2. The sensor package structure according to claim 1, wherein any two of the straight edges adjacent to each other respectively define two virtual extensions intersecting at an intersection point that is spaced apart from an adjacent one of the arc-shaped segments by an initial inward distance, and the second inward distance is within a range from 35% to 70% of the initial inward distance.

3. The sensor package structure according to claim 1, wherein any one of the rounded corners has a center of a circle that is located at an inner side of the adjacent one of the arc-shaped segments.

4. The sensor package structure according to claim 3, wherein a first projection region defined by orthogonally projecting an outer arc-shaped surface of each of the arc-shaped segments onto the inner surface of the light-permeable layer has a first radial direction, and the center of the circle of any one of the rounded corners is located at the first radial direction defined by the adjacent one of the arc-shaped segments.

5. The sensor package structure according to claim 4, wherein a second projection region defined by orthogonally projecting an inner arc-shaped surface of each of the arc-shaped segments onto the inner surface of the light-permeable layer has a second radial direction that overlaps with the first radial direction.

6. The sensor package structure according to claim 3, wherein a first projection region defined by orthogonally projecting an outer arc-shaped surface of each of the arc-shaped segments onto the inner surface of the light-permeable layer has a first center of a circle that overlaps with the center of the circle of an adjacent one of the rounded corners.

7. The sensor package structure according to claim 6, wherein a second projection region defined by orthogonally projecting an inner arc-shaped surface of each of the arc-shaped segments onto the inner surface of the light-permeable layer has a second center of a circle that overlaps with the first center of the circle.
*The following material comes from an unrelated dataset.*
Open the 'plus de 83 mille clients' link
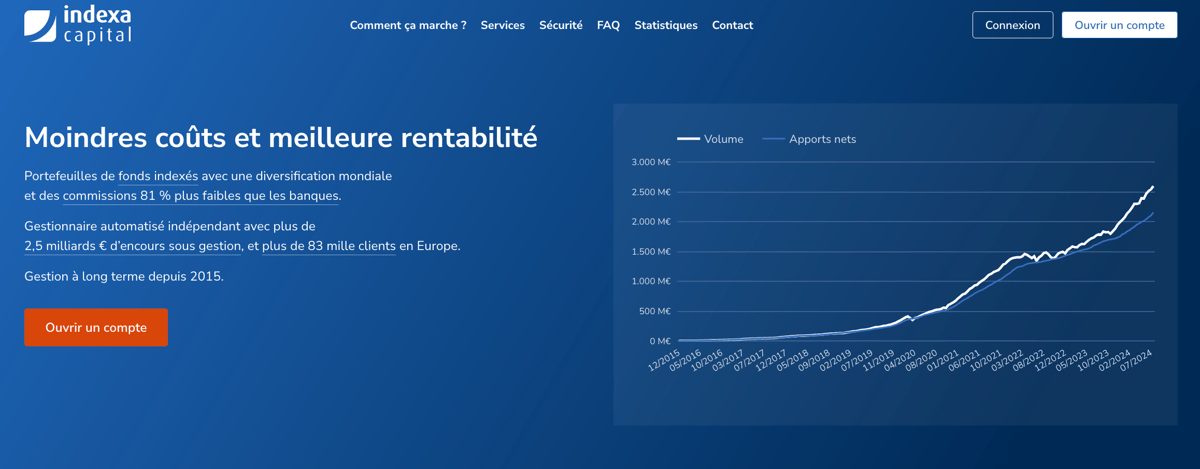Image resolution: width=1200 pixels, height=469 pixels. (329, 246)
8. The sensor package structure according to claim 1, wherein a first projection region defined by orthogonally projecting an outer arc-shaped surface of each of the arc-shaped segments onto the inner surface of the light-permeable layer has a first radius that is within a range of 70% to 90% of a radius of an adjacent one of the rounded corners.

9. The sensor package structure according to claim 1, wherein the sensor chip has a plurality of right angles that are respectively arranged adjacent to the arc-shaped segments.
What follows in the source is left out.